Aug 27, 2009, 6:38:44 AM8/27/09
The window size issue is easy to fix. With any file open, choose File->Save
As... and switch the file filter to "Mathematica Package". Press the Options...
button. In the resulting dialog, check the box to "Save window size and
position", then press the "Use Settings as Defaults" button.

From now on, all packages that you save will remember their window size and
position. You may wonder why we didn't do this by default. There was some
discussion internally over whether saving the window size/position was more
desirable, or whether it was more desirable to minimize the amount of markup
which is added to package files by default. The latter position won the day.
I'm not personally fully convinced by this, but compromise, like sausage, is
never pretty when it's made.

Concerning the line-wrapping issue, it is possible to change this, but
considerably more difficult. But here's a canned procedure for you.

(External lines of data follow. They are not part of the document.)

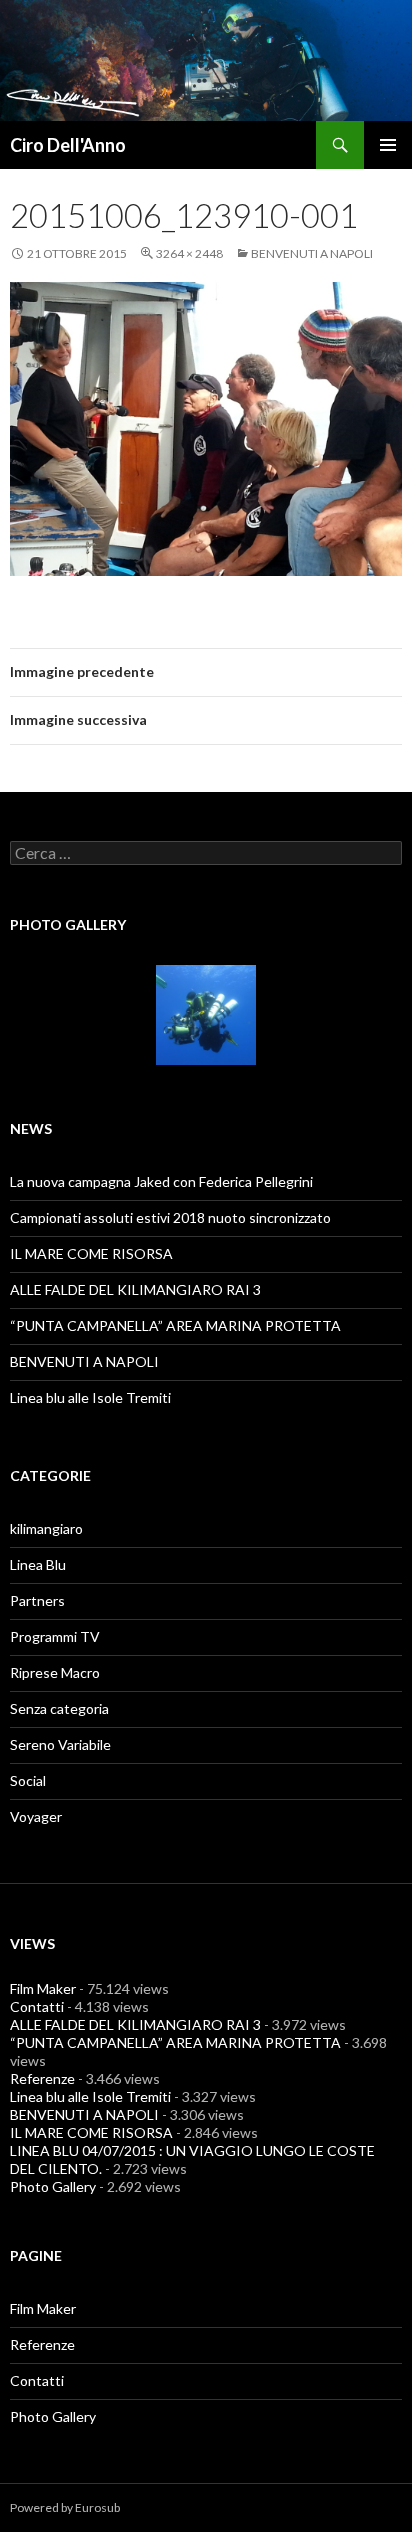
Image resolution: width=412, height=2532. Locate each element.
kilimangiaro (46, 1528)
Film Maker (43, 1988)
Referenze (42, 2078)
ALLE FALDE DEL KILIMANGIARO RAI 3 (135, 1289)
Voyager (36, 1816)
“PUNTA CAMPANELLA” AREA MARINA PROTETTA (175, 1325)
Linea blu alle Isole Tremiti (90, 1397)
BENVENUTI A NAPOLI (312, 253)
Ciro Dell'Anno (68, 145)
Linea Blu (38, 1564)
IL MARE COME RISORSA (91, 1253)
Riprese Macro (55, 1672)
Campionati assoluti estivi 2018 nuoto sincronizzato (170, 1217)
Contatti (37, 2006)
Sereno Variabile (60, 1744)
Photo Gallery (53, 2186)
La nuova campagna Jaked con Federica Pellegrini (161, 1181)
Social (28, 1780)
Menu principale (388, 145)
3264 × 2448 (189, 253)
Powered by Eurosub (65, 2507)
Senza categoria (59, 1708)
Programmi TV (55, 1636)
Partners (37, 1600)
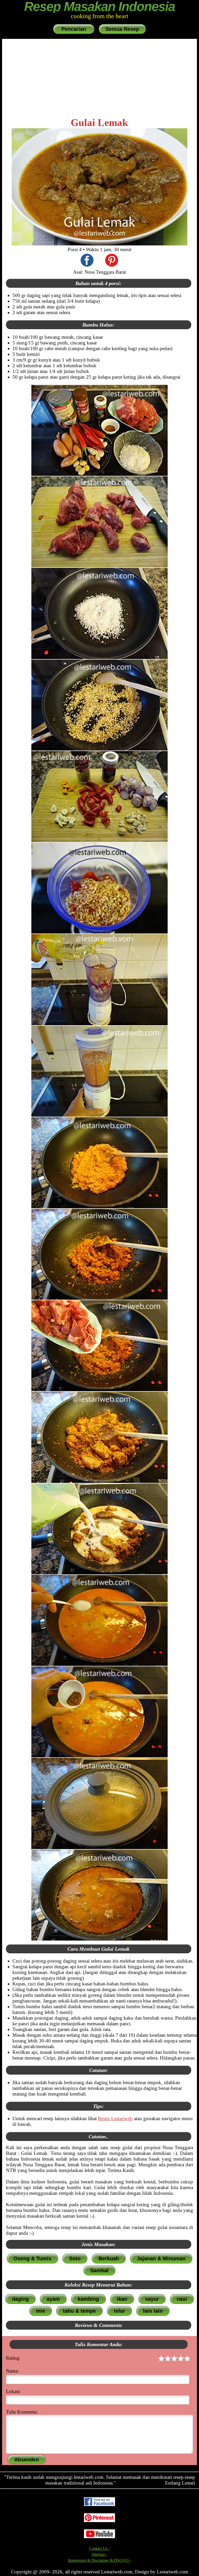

* Copy the notebook expression below. Paste into Mathematica, and choose to

Cell[StyleData[StyleDefinitions -> "Package.nb"]],
Cell[StyleData["Code"], PageWidth->WindowWidth, LineBreakWithin->Automatic,
LineIndent->1., LinebreakAdjustments->{0.85, 2, 10, 0, 1}],
Cell[StyleData["Code", "Printout"], PageWidth->PaperWidth]
}, Open ]]

* Click the "install Stylesheet..." button at the top. In the "InstallName"
field, type
pressing Enter, then click the Finish button.

* Restart Mathematica.

To undo the effects of this, track down the file pointed to by evaluating this

ToFileName[{$UserBaseDirectory, "SystemFiles", "FrontEnd",
"StyleSheets"}, "Package.nb"]

and delete it. Make sure you're not editing any packages when you attempt to
delete the file.


John Fultz
User Interface Group
Wolfram Research, Inc.

On Mon, 24 Aug 2009 07:55:26 -0400 (EDT), Yves Klett wrote:
> Benjamin,
> since Version 6, .m files can be handled quite nicely, including syntax
> highlighting and everything. Also, headings and some other formats are
> retained.
> All previous initialization cells have a different cell style if you
> open the .m directly: They are rendered in "Code". This cellstyle
> obviously does no linewrapping. If you format long lines as "Input",
> wrapping is done immediately.
> I presume there must be some option to turn linewrapping for certain
> cell style, but I did not find it (not that I've been searching hard).
> So the question is: how to turn on linewrapping for cellstyles?
> Also, .m files are always opened in a small window and do not remember
> changed window size etc. - also quite annoying.
> Any tips would be appreciated.
> Regards,
> Yves
> Benjamin Hell schrieb:
>> Hi,
>> this is a real beginner question for packages in mathematica. When I
>> view a package (.m) file in mathematica, the mathematica editor doesn't
>> show any indentation nor does any automatic line breaks when scaling the
>> window. So whereas my code can be read quite well in a standard
>> mathematica notebook, it looks ugly in a package file. Is there any way
>> to setup some viewing options to change that behaviour?
>> Thanks in advance,
>> Benjamin


Aug 28, 2009, 12:42:15 AM8/28/09


A tangential question: Is there a way to make the Front End substitute
spaces for tabs, when I press the Tab key? I'm looking to imitate the
same behavior available in the Workbench editor (I prefer to format
the whitespace of package files with spaces instead of tabs).

Thank you,

Vince Virgilio

John Fultz

Aug 31, 2009, 6:35:18 AM8/31/09

No, but we can certainly consider that for the future feature list.